Meringues can be a little intimidating, can't they? Sure, they're a cookie by technical standards. But they're light as air, somehow crunchy and delicate at the same time - they're a whipped egg white confection. Maybe most daunting of all, they're French. *gasp* I'll be the first to admit that French cuisine is a little intimidating (hell, it's already "cuisine" instead of just "cooking" or "food"), but meringues are one instance where they're surprisingly easier than you might think. If they weren't, they certainly wouldn't be showing up on my blog. You have my word on this one. And look, they can also be whimsical. They don't have to be fancy-schmancy. Yes, I'll say it: They can be the F-word. Meringues can be fun.
So go for it. Have a little fun. Cook up a little love. Click "Read More" to view the recipes and photo instructions. xoxo
MERINGUES TWO WAYS
PINK MERINGUE KISSES
- 2 large egg whites (let them come to room temperature)
- 1/2 cup sugar
- 1/2 teaspoon vanilla
- red food coloring
- 1 gallon plastic bag (Ziploc, for example)
Preheat your oven to 200 degrees. Line your baking sheet with parchment paper (or a silpat liner). You definitely want to do this - I've had meringues fuse themselves to my naked baking sheets before. Parchment paper will solve all your problems with sticking.
In a large bowl, whip your egg whites with a hand mixer (or stand mixer) until there are soft peaks.
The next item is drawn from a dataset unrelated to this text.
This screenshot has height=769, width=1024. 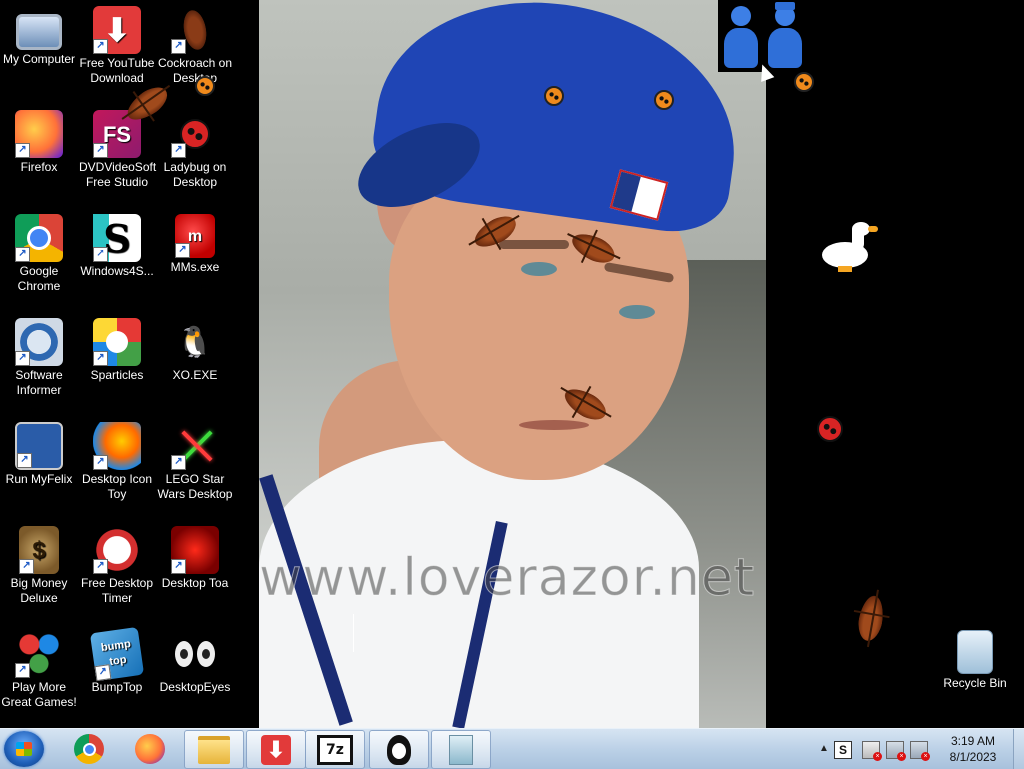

This means going beyond the point where they're frothy. When you turn the mixer off and pull it out of the eggs and turn it upward, the pointy egg white fluff should fall over on itself - it should flop, or sag, or weep. At this point, stop mixing and add your sugar, vanilla, and red food coloring. Start with just a few drops of the food coloring to see how dark it will be. I wanted pale pink, so I only used a few drops. If you want darker pink, keep adding and mixing until you reach your desired color. Whip your egg whites until they're thick and glossy and have stiffer peaks that stand up more without falling down on themselves. It will look like this:
This is where your plastic baggie will come in handy. Take your whipped egg whites and put them in the bag, in one corner. If you have an actual pastry/piping bag, you could use that. It's just as easy (and more disposable = easy clean up) to use a plastic bag. You'll end up with something like this:
They'll come out looking much like they did before you baked them, only slightly more dry. If you're feeling particularly adventurous, you could melt some chocolate and dip the bottoms in the chocolate. Then toss them in the fridge for a few minutes to let the chocolate set up.
GLOSSY WHITE FRENCH MERINGUES
INGREDIENTS (modified from the original recipe)
- 2 egg whites, room temperature
- 1 1/8 cup powdered sugar
- 1/2 tsp almond extract
Preheat oven to 200 degrees. Be sure to line your baking sheet with parchment paper or silpat mat.
In a large bowl, whip your egg whites until foamy. Once foamy, add your almond extract and begin adding your powdered sugar a little at a time, whipping well after each addition. The original recipe says that you should allow your egg whites to whip for 30-40 minutes in a stand mixer. I don't have that kind of time. If you want them to get super substantial and super thick, then by all means, whip them for as long as you'd like. Me? I whipped them for approximately 5 minutes after all of the sugar was added in (which would account for the visual textural difference between mine and the ones pictured in the original recipe).
Again, you'll want your egg whites to be thick, glossy, and have stiff peaks. When they do, stop whipping and spoon them into your pastry bag or plastic baggie. Pipe them onto your baking sheet in any size, shape, or design you'd like. Since it's Valentine's time, I opted for hearts, X's, and O's. I sprinkled some colored sugar on a few as well.
As you can see, they do lose a little of their sheen after baking, but not all of it. This is normal.